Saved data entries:
# # # #

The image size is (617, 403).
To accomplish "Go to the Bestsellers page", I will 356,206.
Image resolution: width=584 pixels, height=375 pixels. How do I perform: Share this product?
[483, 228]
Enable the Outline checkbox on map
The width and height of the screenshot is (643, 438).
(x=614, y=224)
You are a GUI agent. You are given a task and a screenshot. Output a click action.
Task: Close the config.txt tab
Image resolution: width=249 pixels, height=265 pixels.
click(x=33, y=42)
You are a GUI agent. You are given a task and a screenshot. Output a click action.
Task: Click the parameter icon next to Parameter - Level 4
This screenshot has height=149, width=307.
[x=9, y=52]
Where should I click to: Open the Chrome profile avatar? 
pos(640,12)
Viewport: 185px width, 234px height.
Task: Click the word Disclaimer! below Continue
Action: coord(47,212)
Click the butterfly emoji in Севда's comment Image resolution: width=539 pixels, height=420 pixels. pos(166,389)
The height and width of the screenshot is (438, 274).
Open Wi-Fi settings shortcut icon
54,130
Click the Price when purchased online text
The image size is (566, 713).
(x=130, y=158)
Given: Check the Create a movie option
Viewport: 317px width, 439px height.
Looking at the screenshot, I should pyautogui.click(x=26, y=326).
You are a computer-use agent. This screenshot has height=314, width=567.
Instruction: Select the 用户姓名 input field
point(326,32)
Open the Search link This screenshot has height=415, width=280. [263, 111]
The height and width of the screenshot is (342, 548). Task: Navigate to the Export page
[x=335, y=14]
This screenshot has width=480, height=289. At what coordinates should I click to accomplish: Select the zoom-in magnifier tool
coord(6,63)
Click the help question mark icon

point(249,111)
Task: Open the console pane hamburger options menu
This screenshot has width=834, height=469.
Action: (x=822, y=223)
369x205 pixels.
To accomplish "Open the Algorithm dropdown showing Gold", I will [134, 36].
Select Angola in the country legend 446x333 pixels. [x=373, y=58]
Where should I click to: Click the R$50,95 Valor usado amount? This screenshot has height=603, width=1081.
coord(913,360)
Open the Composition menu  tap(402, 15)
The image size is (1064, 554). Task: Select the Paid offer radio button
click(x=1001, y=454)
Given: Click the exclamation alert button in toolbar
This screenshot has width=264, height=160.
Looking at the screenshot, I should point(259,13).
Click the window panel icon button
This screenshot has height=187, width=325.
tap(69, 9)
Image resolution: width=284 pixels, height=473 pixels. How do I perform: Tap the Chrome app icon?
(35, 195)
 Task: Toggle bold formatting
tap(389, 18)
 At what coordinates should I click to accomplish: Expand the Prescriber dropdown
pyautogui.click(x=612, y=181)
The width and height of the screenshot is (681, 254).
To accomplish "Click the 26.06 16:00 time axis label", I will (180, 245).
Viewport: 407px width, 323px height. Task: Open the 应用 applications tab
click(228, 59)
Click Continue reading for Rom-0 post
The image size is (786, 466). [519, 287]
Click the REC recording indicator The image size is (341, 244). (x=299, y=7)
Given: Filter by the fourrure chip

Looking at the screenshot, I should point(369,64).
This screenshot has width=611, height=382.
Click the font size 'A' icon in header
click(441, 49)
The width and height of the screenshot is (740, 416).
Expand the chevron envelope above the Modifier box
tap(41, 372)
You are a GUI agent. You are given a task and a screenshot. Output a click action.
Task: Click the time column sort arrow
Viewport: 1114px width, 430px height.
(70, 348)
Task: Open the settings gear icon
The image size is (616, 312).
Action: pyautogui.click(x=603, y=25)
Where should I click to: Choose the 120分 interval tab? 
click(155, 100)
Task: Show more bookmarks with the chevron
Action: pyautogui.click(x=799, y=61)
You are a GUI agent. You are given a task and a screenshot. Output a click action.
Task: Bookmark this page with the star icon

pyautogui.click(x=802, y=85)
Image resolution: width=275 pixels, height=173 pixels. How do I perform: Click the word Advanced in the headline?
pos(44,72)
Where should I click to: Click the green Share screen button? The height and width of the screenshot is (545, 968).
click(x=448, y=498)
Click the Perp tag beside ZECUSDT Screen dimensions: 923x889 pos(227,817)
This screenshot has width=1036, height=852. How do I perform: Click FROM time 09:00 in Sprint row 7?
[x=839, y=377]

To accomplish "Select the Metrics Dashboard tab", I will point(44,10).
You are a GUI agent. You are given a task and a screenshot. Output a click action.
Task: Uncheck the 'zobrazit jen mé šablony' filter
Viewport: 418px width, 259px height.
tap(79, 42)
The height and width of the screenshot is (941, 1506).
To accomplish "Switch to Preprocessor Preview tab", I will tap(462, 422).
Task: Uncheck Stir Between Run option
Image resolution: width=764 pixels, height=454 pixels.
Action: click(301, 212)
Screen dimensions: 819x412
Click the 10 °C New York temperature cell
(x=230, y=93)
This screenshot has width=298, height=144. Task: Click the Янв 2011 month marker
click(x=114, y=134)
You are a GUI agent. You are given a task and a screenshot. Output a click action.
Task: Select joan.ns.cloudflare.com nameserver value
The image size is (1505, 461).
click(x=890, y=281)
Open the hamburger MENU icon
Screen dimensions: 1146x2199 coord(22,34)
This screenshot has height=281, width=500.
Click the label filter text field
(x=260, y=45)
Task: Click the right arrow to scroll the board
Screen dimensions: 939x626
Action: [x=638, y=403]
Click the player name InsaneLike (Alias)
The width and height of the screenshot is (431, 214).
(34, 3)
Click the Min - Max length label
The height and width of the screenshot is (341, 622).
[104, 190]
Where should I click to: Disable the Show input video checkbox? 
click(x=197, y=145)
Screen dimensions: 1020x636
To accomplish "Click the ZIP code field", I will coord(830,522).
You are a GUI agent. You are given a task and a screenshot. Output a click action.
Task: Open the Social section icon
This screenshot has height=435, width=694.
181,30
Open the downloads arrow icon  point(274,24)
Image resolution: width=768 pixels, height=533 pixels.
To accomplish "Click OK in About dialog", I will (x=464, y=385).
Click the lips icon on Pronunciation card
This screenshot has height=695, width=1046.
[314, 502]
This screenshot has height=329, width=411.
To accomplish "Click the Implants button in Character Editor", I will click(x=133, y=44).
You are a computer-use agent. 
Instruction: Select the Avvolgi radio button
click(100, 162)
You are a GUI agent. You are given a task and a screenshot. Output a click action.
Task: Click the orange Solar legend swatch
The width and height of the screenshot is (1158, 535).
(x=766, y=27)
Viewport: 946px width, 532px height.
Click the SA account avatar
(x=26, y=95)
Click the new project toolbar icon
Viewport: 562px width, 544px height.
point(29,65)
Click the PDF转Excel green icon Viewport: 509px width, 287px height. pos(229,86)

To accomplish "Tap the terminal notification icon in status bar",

# # # #

Write the data above out again in full, exactly.

The image size is (617, 403).
To accomplish "Go to the Bestsellers page", I will 356,206.
Image resolution: width=584 pixels, height=375 pixels. How do I perform: Share this product?
[483, 228]
Enable the Outline checkbox on map
The width and height of the screenshot is (643, 438).
(x=614, y=224)
You are a GUI agent. You are given a task and a screenshot. Output a click action.
Task: Close the config.txt tab
Image resolution: width=249 pixels, height=265 pixels.
click(x=33, y=42)
You are a GUI agent. You are given a task and a screenshot. Output a click action.
Task: Click the parameter icon next to Parameter - Level 4
This screenshot has height=149, width=307.
[x=9, y=52]
Where should I click to: Open the Chrome profile avatar? 
pos(640,12)
Viewport: 185px width, 234px height.
Task: Click the word Disclaimer! below Continue
Action: coord(47,212)
Click the butterfly emoji in Севда's comment Image resolution: width=539 pixels, height=420 pixels. pos(166,389)
The height and width of the screenshot is (438, 274).
Open Wi-Fi settings shortcut icon
54,130
Click the Price when purchased online text
The image size is (566, 713).
(x=130, y=158)
Given: Check the Create a movie option
Viewport: 317px width, 439px height.
Looking at the screenshot, I should pyautogui.click(x=26, y=326).
You are a computer-use agent. This screenshot has height=314, width=567.
Instruction: Select the 用户姓名 input field
point(326,32)
Open the Search link This screenshot has height=415, width=280. [263, 111]
The height and width of the screenshot is (342, 548). Task: Navigate to the Export page
[x=335, y=14]
This screenshot has width=480, height=289. At what coordinates should I click to accomplish: Select the zoom-in magnifier tool
coord(6,63)
Click the help question mark icon

point(249,111)
Task: Open the console pane hamburger options menu
This screenshot has width=834, height=469.
Action: (x=822, y=223)
369x205 pixels.
To accomplish "Open the Algorithm dropdown showing Gold", I will [134, 36].
Select Angola in the country legend 446x333 pixels. [x=373, y=58]
Where should I click to: Click the R$50,95 Valor usado amount? This screenshot has height=603, width=1081.
coord(913,360)
Open the Composition menu  tap(402, 15)
The image size is (1064, 554). Task: Select the Paid offer radio button
click(x=1001, y=454)
Given: Click the exclamation alert button in toolbar
This screenshot has width=264, height=160.
Looking at the screenshot, I should point(259,13).
Click the window panel icon button
This screenshot has height=187, width=325.
tap(69, 9)
Image resolution: width=284 pixels, height=473 pixels. How do I perform: Tap the Chrome app icon?
(35, 195)
 Task: Toggle bold formatting
tap(389, 18)
 At what coordinates should I click to accomplish: Expand the Prescriber dropdown
pyautogui.click(x=612, y=181)
The width and height of the screenshot is (681, 254).
To accomplish "Click the 26.06 16:00 time axis label", I will (180, 245).
Viewport: 407px width, 323px height. Task: Open the 应用 applications tab
click(228, 59)
Click Continue reading for Rom-0 post
The image size is (786, 466). [519, 287]
Click the REC recording indicator The image size is (341, 244). (x=299, y=7)
Given: Filter by the fourrure chip

Looking at the screenshot, I should point(369,64).
This screenshot has width=611, height=382.
Click the font size 'A' icon in header
click(441, 49)
The width and height of the screenshot is (740, 416).
Expand the chevron envelope above the Modifier box
tap(41, 372)
You are a GUI agent. You are given a task and a screenshot. Output a click action.
Task: Click the time column sort arrow
Viewport: 1114px width, 430px height.
(70, 348)
Task: Open the settings gear icon
The image size is (616, 312).
Action: pyautogui.click(x=603, y=25)
Where should I click to: Choose the 120分 interval tab? 
click(155, 100)
Task: Show more bookmarks with the chevron
Action: pyautogui.click(x=799, y=61)
You are a GUI agent. You are given a task and a screenshot. Output a click action.
Task: Bookmark this page with the star icon

pyautogui.click(x=802, y=85)
Image resolution: width=275 pixels, height=173 pixels. How do I perform: Click the word Advanced in the headline?
pos(44,72)
Where should I click to: Click the green Share screen button? The height and width of the screenshot is (545, 968).
click(x=448, y=498)
Click the Perp tag beside ZECUSDT Screen dimensions: 923x889 pos(227,817)
This screenshot has width=1036, height=852. How do I perform: Click FROM time 09:00 in Sprint row 7?
[x=839, y=377]

To accomplish "Select the Metrics Dashboard tab", I will point(44,10).
You are a GUI agent. You are given a task and a screenshot. Output a click action.
Task: Uncheck the 'zobrazit jen mé šablony' filter
Viewport: 418px width, 259px height.
tap(79, 42)
The height and width of the screenshot is (941, 1506).
To accomplish "Switch to Preprocessor Preview tab", I will tap(462, 422).
Task: Uncheck Stir Between Run option
Image resolution: width=764 pixels, height=454 pixels.
Action: click(301, 212)
Screen dimensions: 819x412
Click the 10 °C New York temperature cell
(x=230, y=93)
This screenshot has width=298, height=144. Task: Click the Янв 2011 month marker
click(x=114, y=134)
You are a GUI agent. You are given a task and a screenshot. Output a click action.
Task: Select joan.ns.cloudflare.com nameserver value
The image size is (1505, 461).
click(x=890, y=281)
Open the hamburger MENU icon
Screen dimensions: 1146x2199 coord(22,34)
This screenshot has height=281, width=500.
Click the label filter text field
(x=260, y=45)
Task: Click the right arrow to scroll the board
Screen dimensions: 939x626
Action: [x=638, y=403]
Click the player name InsaneLike (Alias)
The width and height of the screenshot is (431, 214).
(34, 3)
Click the Min - Max length label
The height and width of the screenshot is (341, 622).
[104, 190]
Where should I click to: Disable the Show input video checkbox? 
click(x=197, y=145)
Screen dimensions: 1020x636
To accomplish "Click the ZIP code field", I will coord(830,522).
You are a GUI agent. You are given a task and a screenshot. Output a click action.
Task: Open the Social section icon
This screenshot has height=435, width=694.
181,30
Open the downloads arrow icon  point(274,24)
Image resolution: width=768 pixels, height=533 pixels.
To accomplish "Click OK in About dialog", I will (x=464, y=385).
Click the lips icon on Pronunciation card
This screenshot has height=695, width=1046.
[314, 502]
This screenshot has height=329, width=411.
To accomplish "Click the Implants button in Character Editor", I will click(x=133, y=44).
You are a computer-use agent. 
Instruction: Select the Avvolgi radio button
click(100, 162)
You are a GUI agent. You are given a task and a screenshot. Output a click action.
Task: Click the orange Solar legend swatch
The width and height of the screenshot is (1158, 535).
(x=766, y=27)
Viewport: 946px width, 532px height.
Click the SA account avatar
(x=26, y=95)
Click the new project toolbar icon
Viewport: 562px width, 544px height.
point(29,65)
Click the PDF转Excel green icon Viewport: 509px width, 287px height. pos(229,86)

To accomplish "Tap the terminal notification icon in status bar",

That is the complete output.